Je citerais PBoy, artiste de fresques murales de street art qu’il fait perdurer sous forme NFT. Drifter Shoots, grand photographe urbain qui fait des performances et se prend en photo une fois dans des points de vue complètement fous. Refik Anadol, bien sûr, qui vient de rentrer au MoMa dont le travail d’art génératif est purement numérique et qui commence à réfléchir à ramener du réel en mettant de l’IA dans les écrans pour que l’oeuvre évolue avec les mouvements des spectateurs face à ses oeuvres. Il essaie de travailler aussi avec des danseurs et des chorégraphes pour créer des œuvres génératives chorégraphiées. Tous ceux qui aujourd’hui ont les cotes les plus fortes, comme Refik, comme Beeple, comme XCopy, sont connus dans le milieu depuis 15 ans et sont tous pour la plupart, à part quelques effets spéculatifs, de véritables précurseurs de nouvelles formes artistiques.
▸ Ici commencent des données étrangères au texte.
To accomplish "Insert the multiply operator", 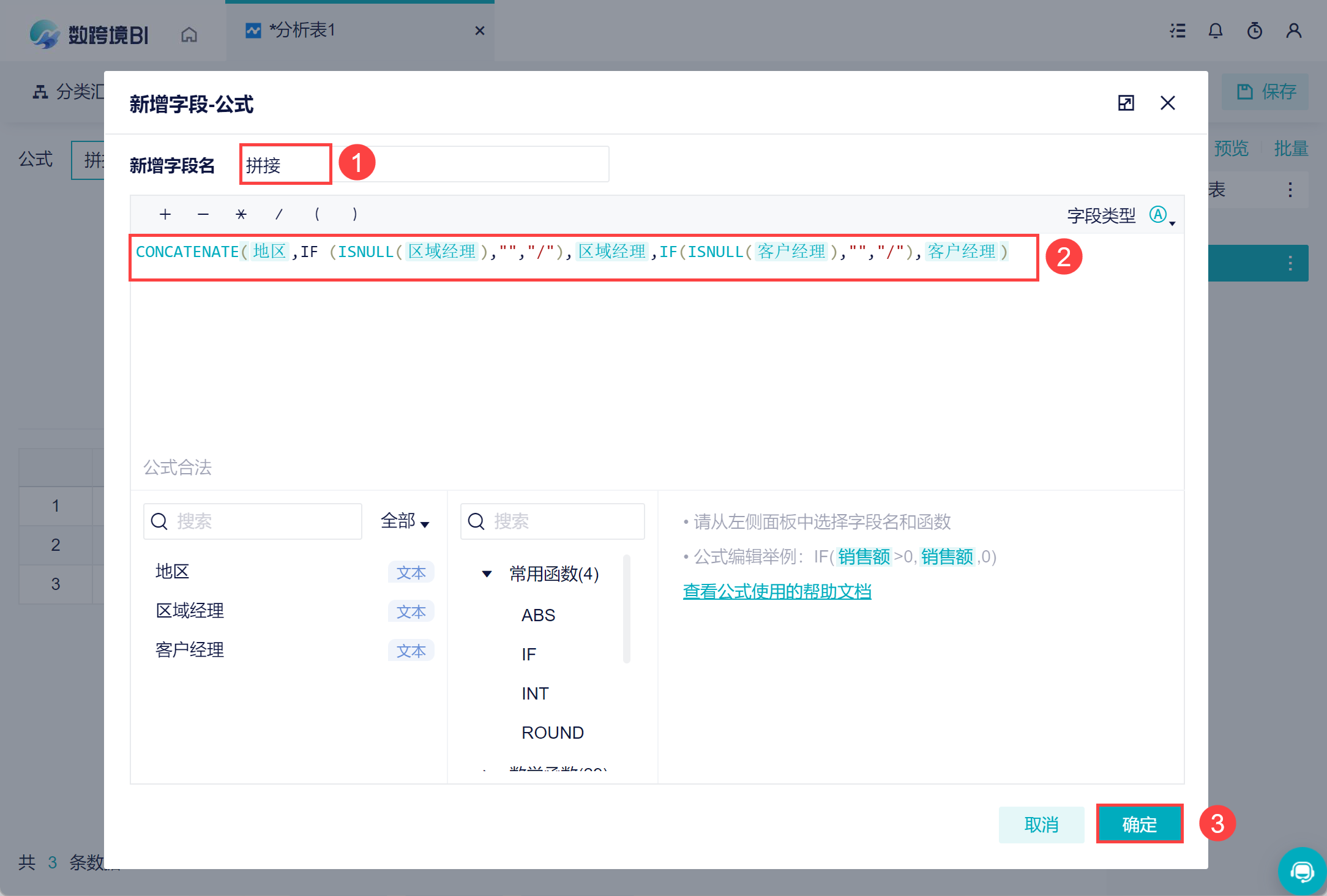I will coord(241,214).
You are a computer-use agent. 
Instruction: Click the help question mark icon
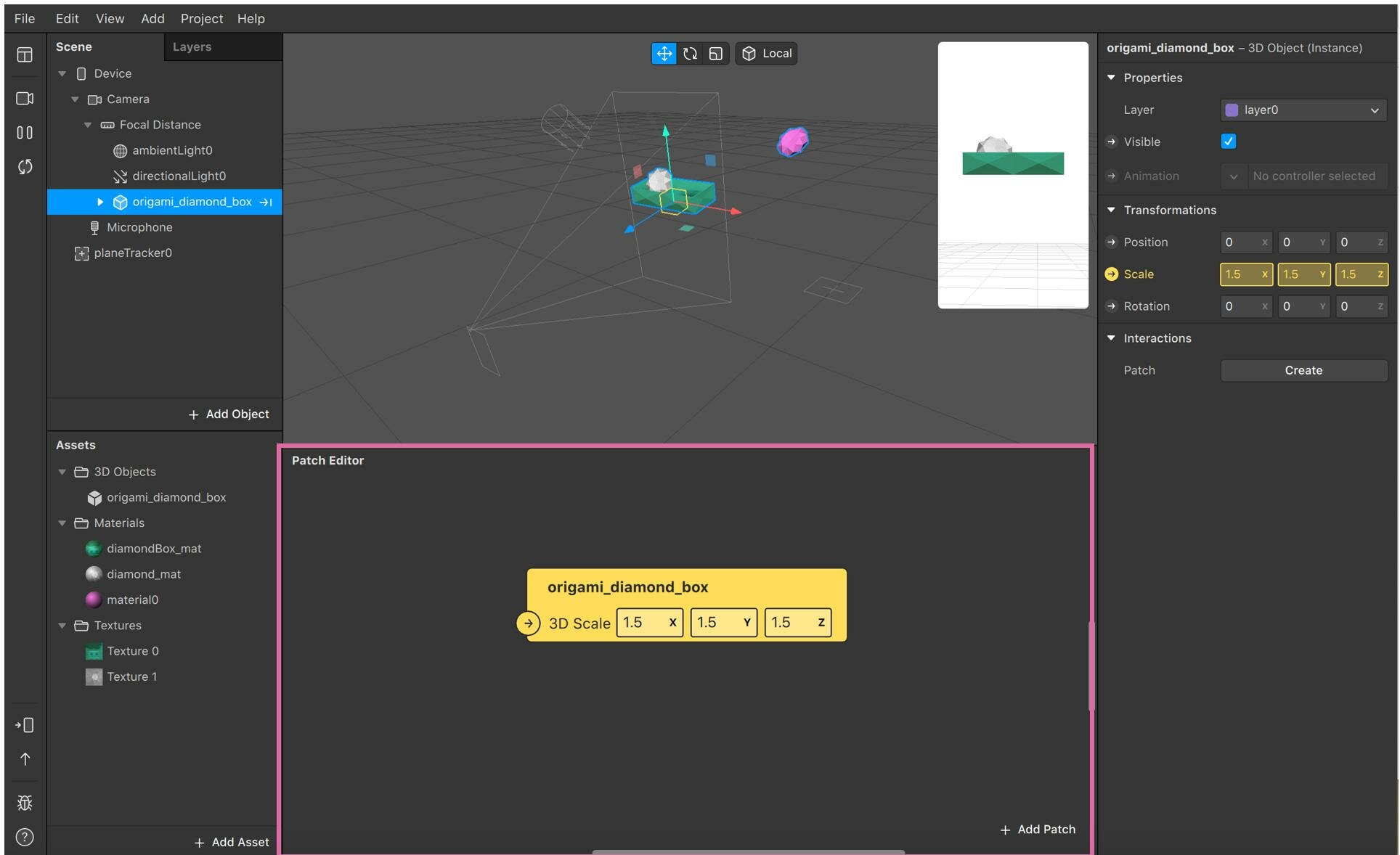point(25,838)
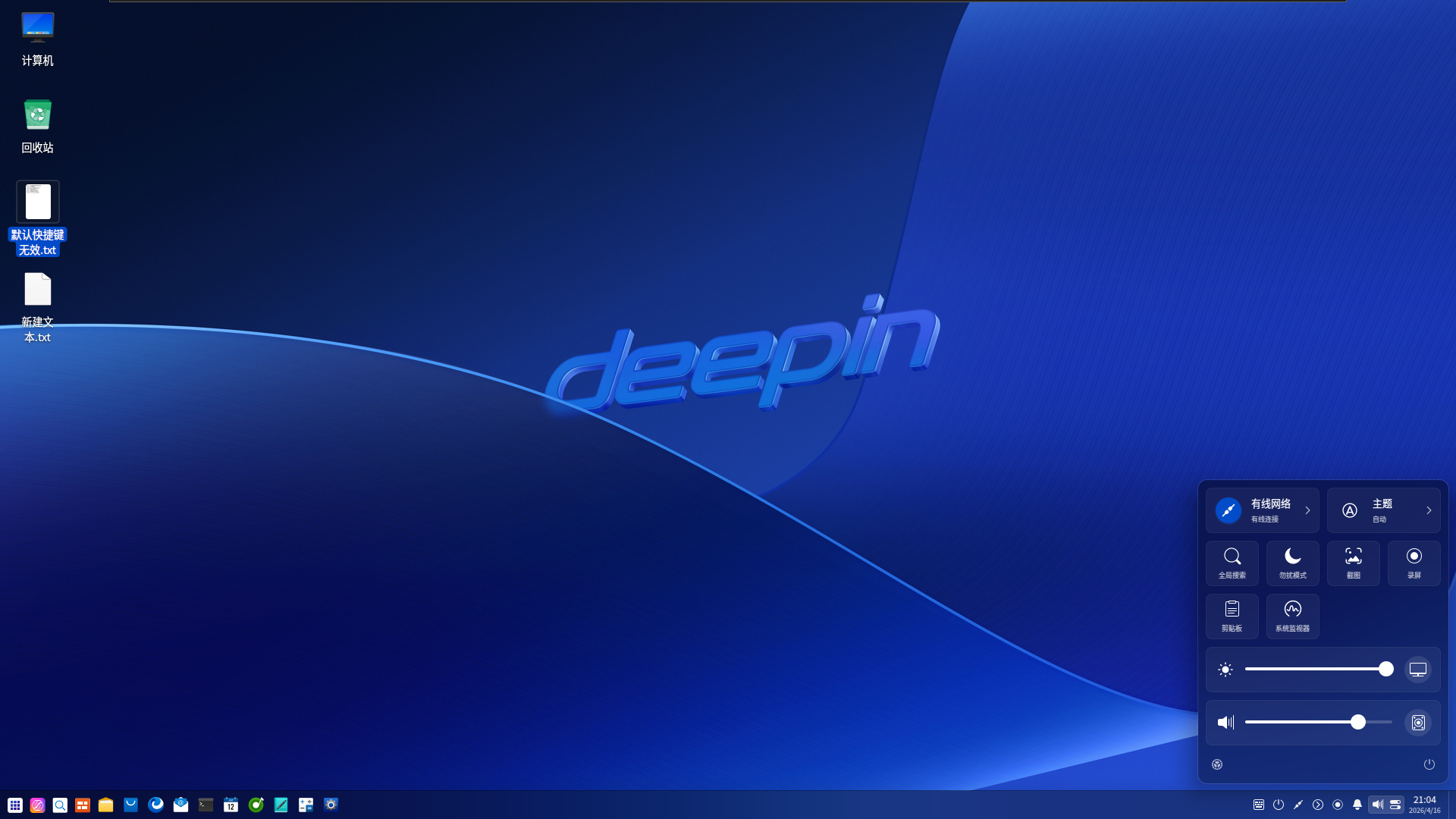1456x819 pixels.
Task: Open the system monitor (系统监视器) tile
Action: pyautogui.click(x=1292, y=616)
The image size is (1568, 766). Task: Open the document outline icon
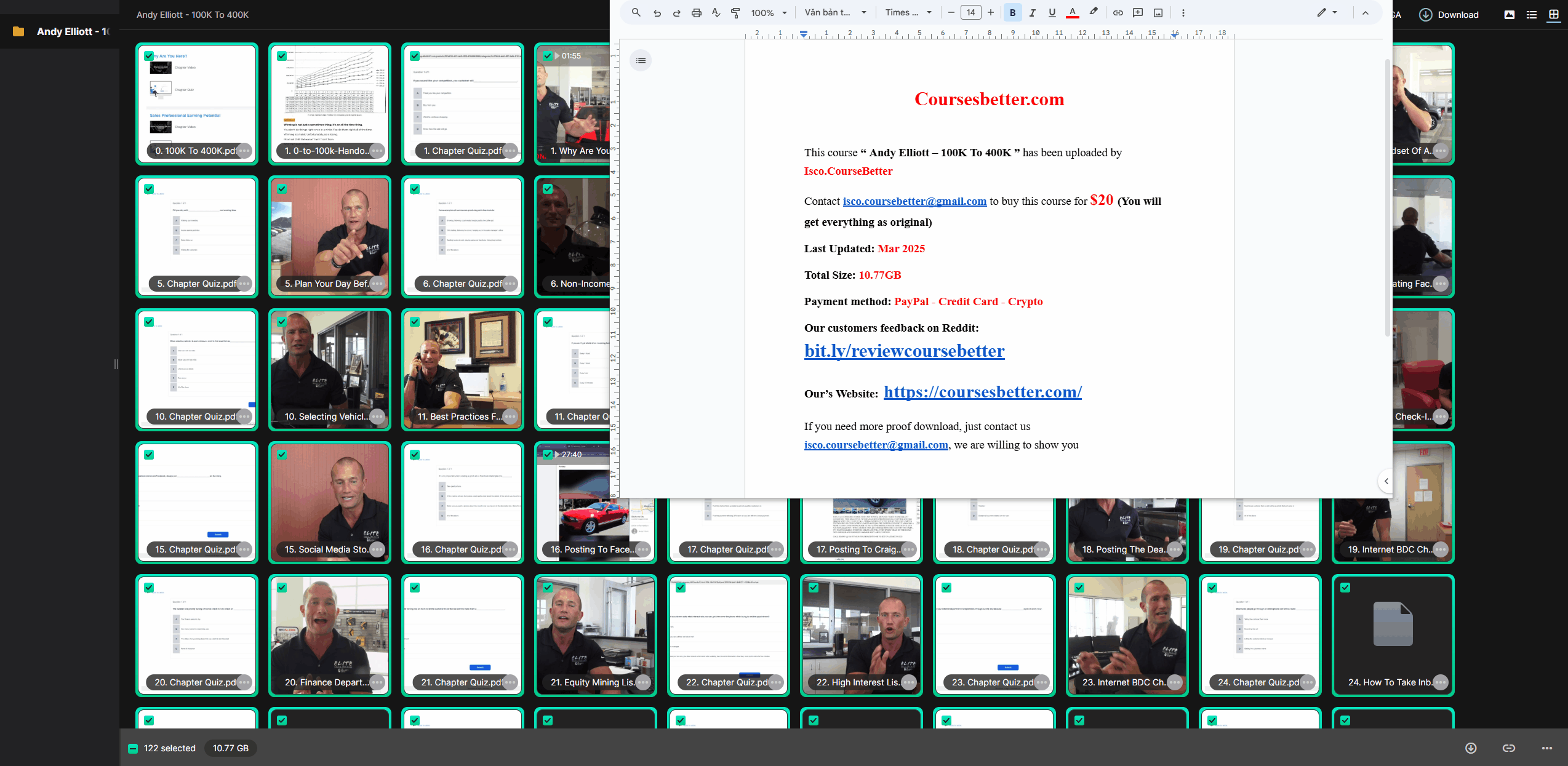pyautogui.click(x=641, y=60)
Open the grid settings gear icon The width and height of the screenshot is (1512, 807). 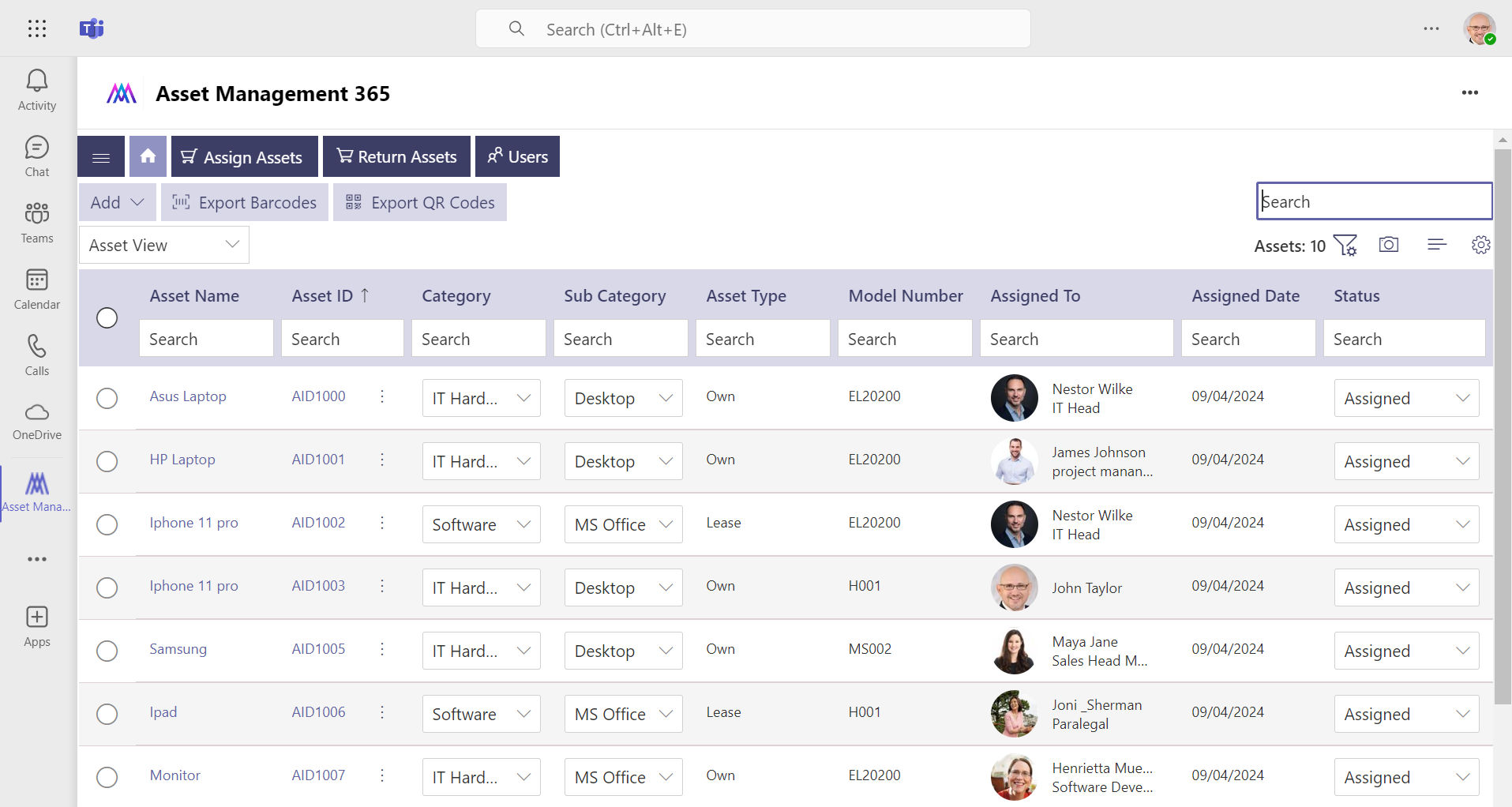(1480, 245)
Quelles sont les perspectives que tu y entrevois ?

C’est un mouvement qui va prendre en ampleur car il ouvre un pan de recherche créatif incroyable. L’art évolue avec les medium et il faut à minima 30 ans avant que des artistes ne s’emparent des innovations (la peinture à l’huile, la caméra obscura, la photographie, la peinture acrylique, le cinéma…). Le numérique approche ses 30 ans, et on voit que l’écosystème a, aujourd’hui,  la maturité nécessaire pour devenir un langage artistique a part entière, alors qu’il était, jusqu’ici, cloisonné au milieu du gaming et n’avait pas de moyen de s’en extraire. L’art numérique a toute sa place dans les musées aujourd’hui. Il va, à mon avis, devenir le prochain mouvement majeur du 21eme siècle.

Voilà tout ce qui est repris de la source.